> Text shown
Archives for category: The Big 5

I woke up early. It makes sense. I went to bed early, too. I woke during the night. No surprise there, I often do. There’s no stress over any of that. My head is a jumble of random beginnings of thoughts seeking a narrative in which to play a role. My morning is a strange sequence of broken routines and randomness. I’m not concerned about that, either. Again and again, I pull myself back to this moment, here, now.

I sit down with my coffee, eventually, some two hours after waking (which is only one of many odd random bits of altered behavior that seems without cause or purpose).

The first track on my playlist right now is an old favorite. I want very much to play the bass line; I am not yet sufficiently skilled (and realistically, there is chance I never will be). I can try to play it, and fail. I could do that repeatedly. I could do that repeatedly until I am frustrated to the point of disliking what I am doing, although I am doing it because I enjoy it… a lot of people approaching learning something challenging in just that fashion.

I take another approach, instead of “trying”… I practice. That’s it. My approach to a lot of stuff I’m not good at, don’t yet know, haven’t yet found my way around, through, over, or into, or need to do and don’t quite “get”, yet. I practice. I practice the basic skills that would be required to do the thing. Too complicated? I break those things down further, to more elemental basics, until I can begin assembling simpler behavior or actions (or understandings) into more and more complex combinations, and – if all goes well – have learned to do the thing, have gained a new understanding, have completed some complicated task… whatever it is. Most things seem to work out pretty well this way, although it is not the fastest process by which to achieve success. It’s a bit like… a through hike on an unmarked trail, while all the way along observing what appears to be a freeway almost within reach, on the other side of a fence. I could waste time trying to reach that freeway, or I can walk on.

I still get where I’m going. That’s enough.

It may be an uphill climb, some days. I still practice taking time to enjoy the journey, and to look for beauty.

I enjoyed a strangely intimate and emotionally nurturing yesterday. I hung out with a dear friend of many years. We haven’t made time to hang out in about 4 years, and it was overdue, welcome, and comfortably intimate. She is someone I love, though we’ve never been lovers. We’re at very different places in life, and that has been an interesting characteristic of our friendship all along. She was the friend who said to me, so many years ago, “have you heard of ACT?”. Words that would later prove to be another piece to the puzzle of healing and learning to care for the woman in the mirror, because they would still be lingering in my consciousness on that grim December day when I began checking off my list of things to do before I would end my own life. That last item? Try therapy one more time. Her words were a hint at a new direction; “third wave cognitive behavior therapy”. There are several, some very rigid and formal, others less so.

> Listed records
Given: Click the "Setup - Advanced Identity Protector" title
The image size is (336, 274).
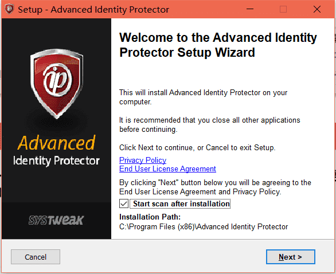Looking at the screenshot, I should (93, 10).
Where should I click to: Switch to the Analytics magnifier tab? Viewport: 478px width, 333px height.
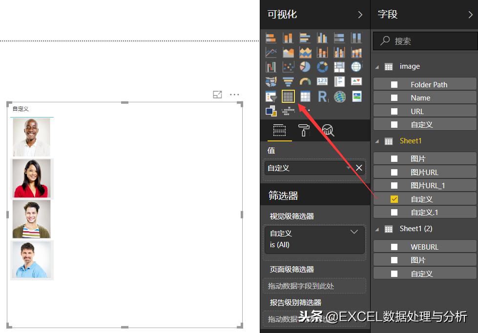coord(327,130)

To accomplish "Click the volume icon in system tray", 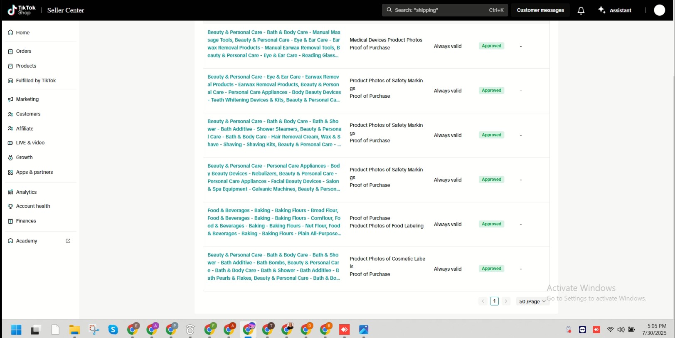I will coord(621,330).
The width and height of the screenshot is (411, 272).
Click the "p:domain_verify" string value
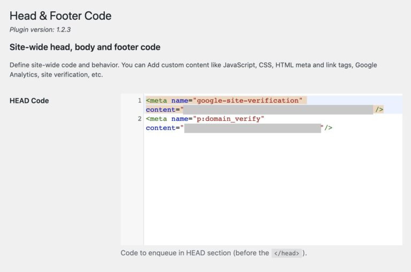(x=229, y=119)
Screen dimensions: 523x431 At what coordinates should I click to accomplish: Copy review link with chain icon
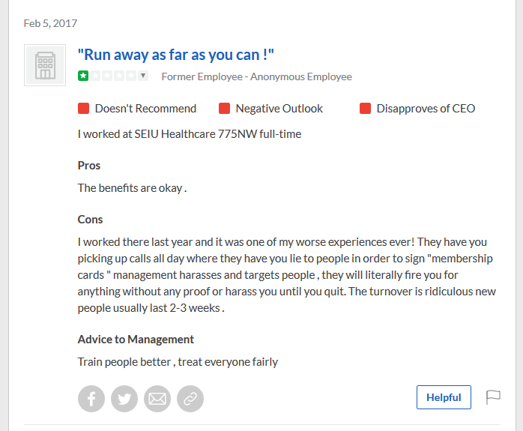[x=190, y=399]
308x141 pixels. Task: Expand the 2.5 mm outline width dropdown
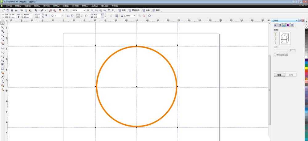point(134,15)
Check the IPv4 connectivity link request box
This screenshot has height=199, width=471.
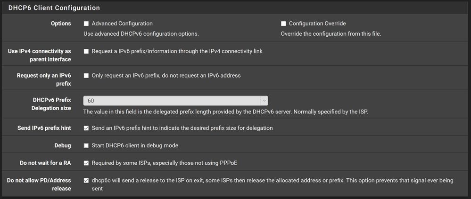coord(86,51)
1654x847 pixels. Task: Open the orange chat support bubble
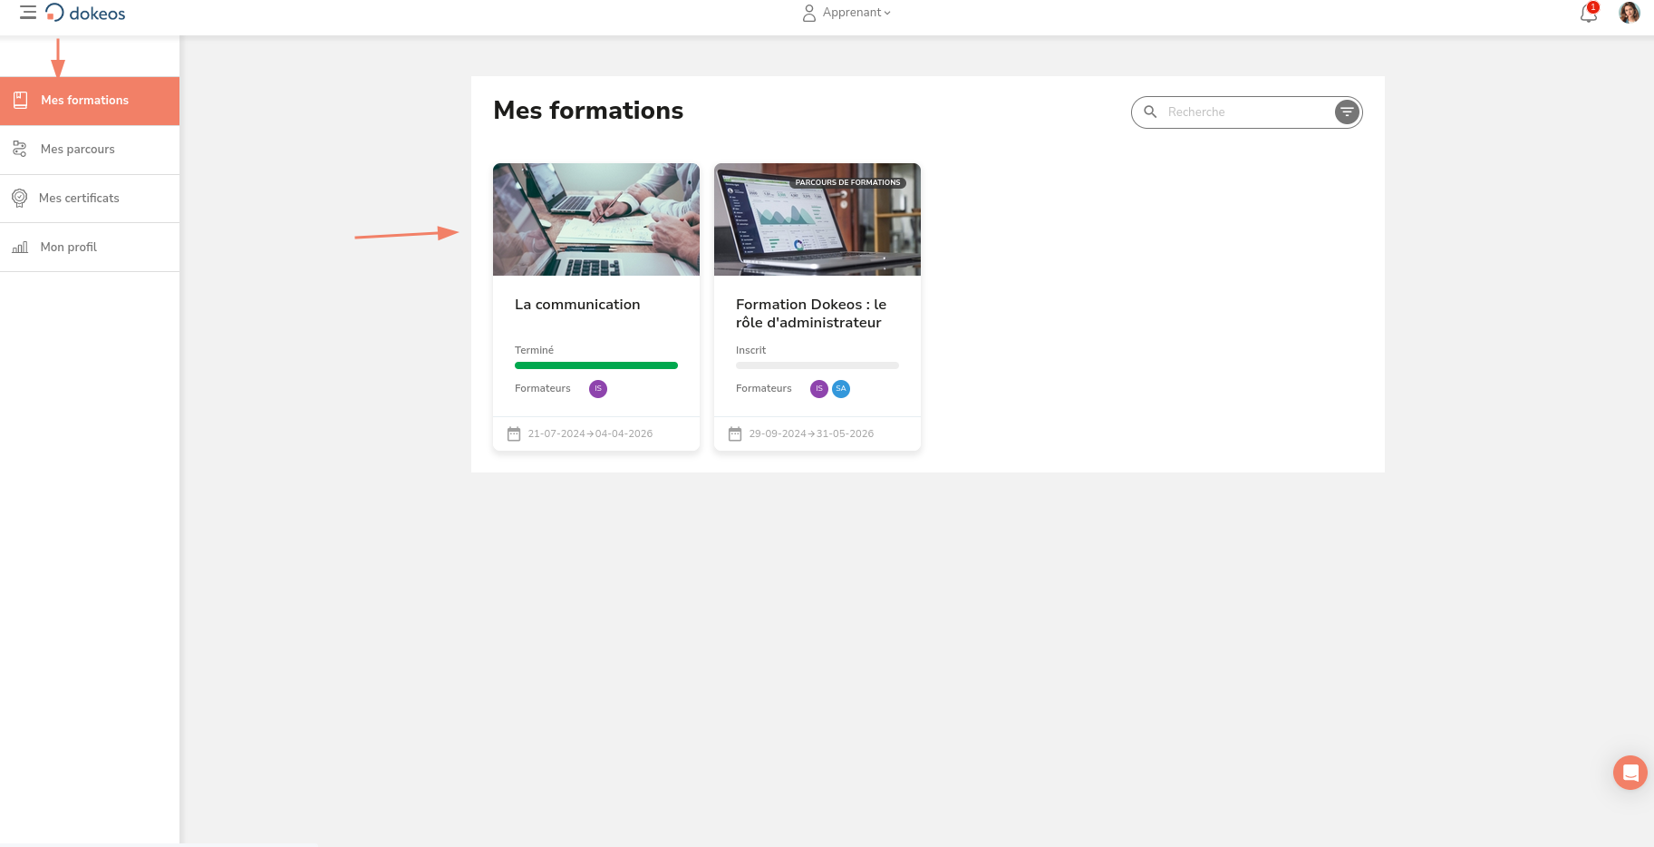click(1630, 773)
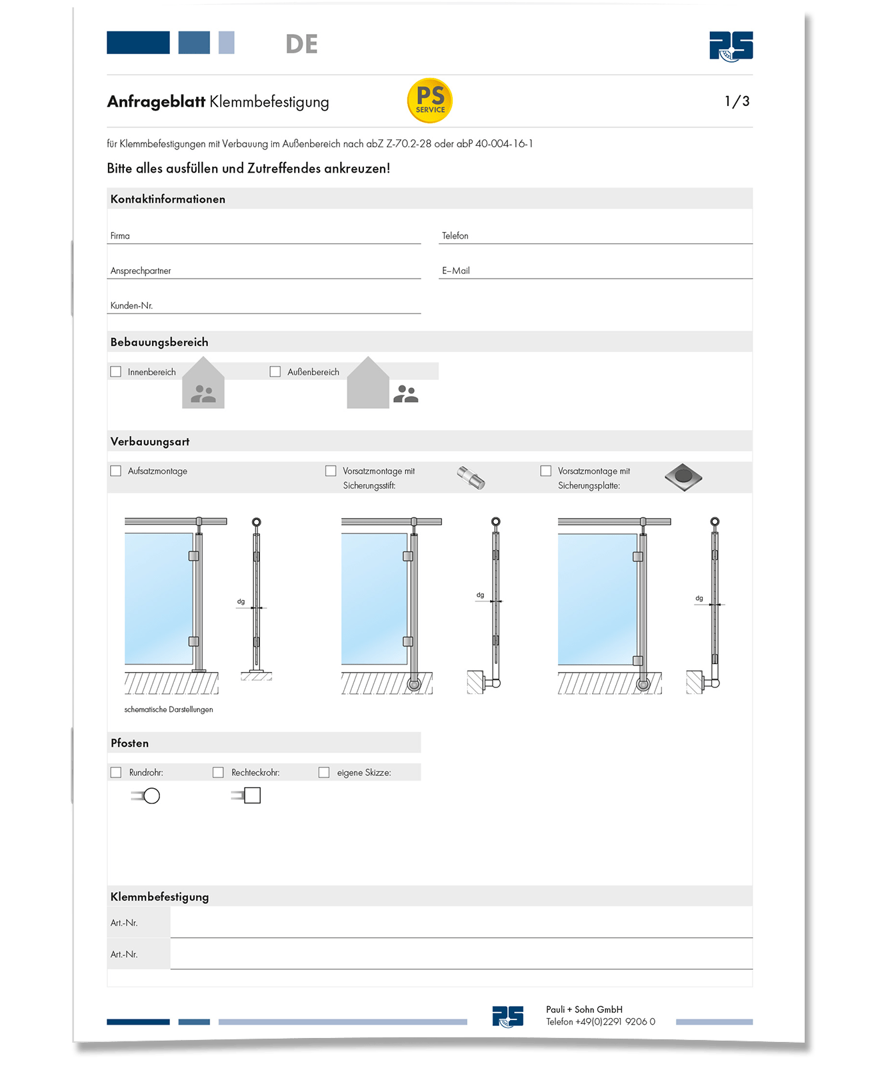Click the Außenbereich house icon
Screen dimensions: 878x1086
pyautogui.click(x=368, y=383)
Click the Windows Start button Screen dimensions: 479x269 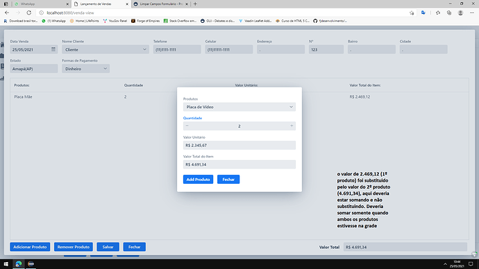click(x=6, y=264)
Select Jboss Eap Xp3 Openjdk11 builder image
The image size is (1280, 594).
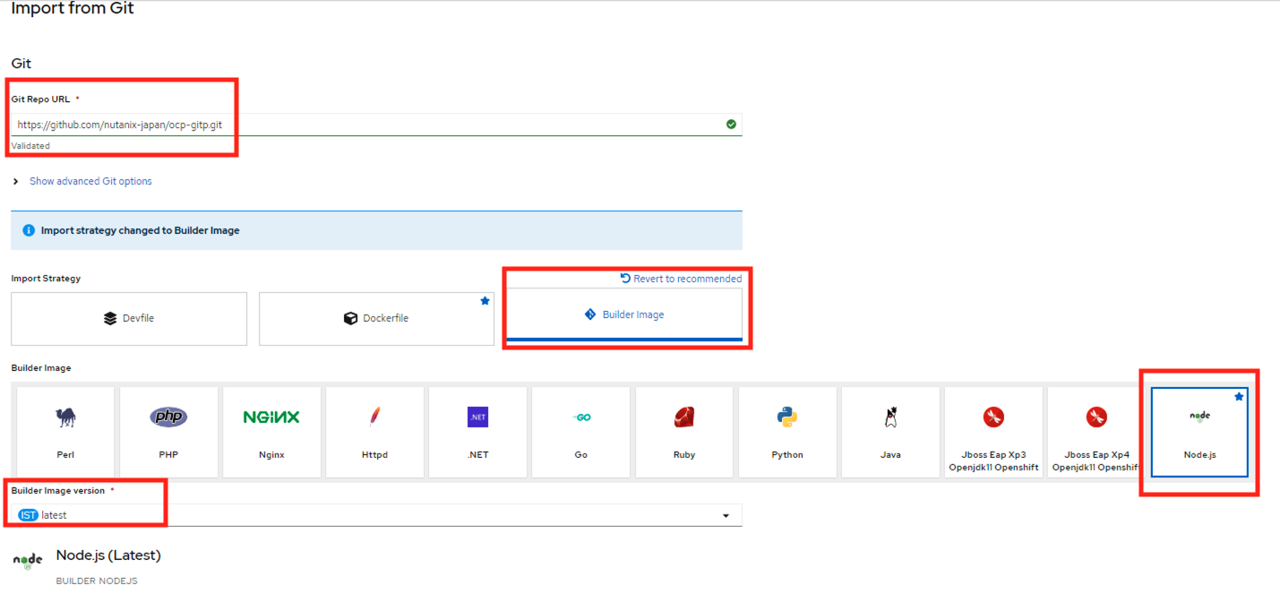(x=993, y=431)
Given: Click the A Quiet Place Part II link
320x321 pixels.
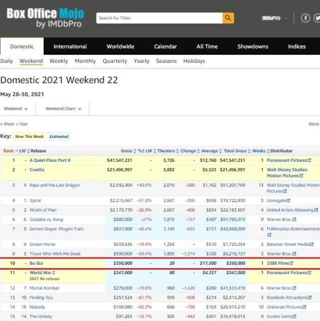Looking at the screenshot, I should coord(50,160).
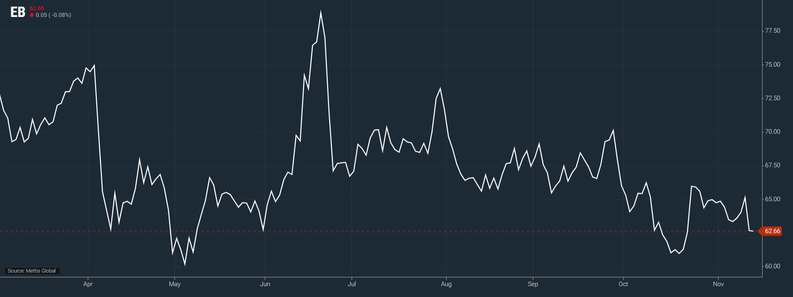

> Work to be completed
Return everything in the post above from "I woke up early." down to "cause or purpose).", copied word for word.

> Response
I woke up early. It makes sense. I went to bed early, too. I woke during the night. No surprise there, I often do. There’s no stress over any of that. My head is a jumble of random beginnings of thoughts seeking a narrative in which to play a role. My morning is a strange sequence of broken routines and randomness. I’m not concerned about that, either. Again and again, I pull myself back to this moment, here, now.

I sit down with my coffee, eventually, some two hours after waking (which is only one of many odd random bits of altered behavior that seems without cause or purpose).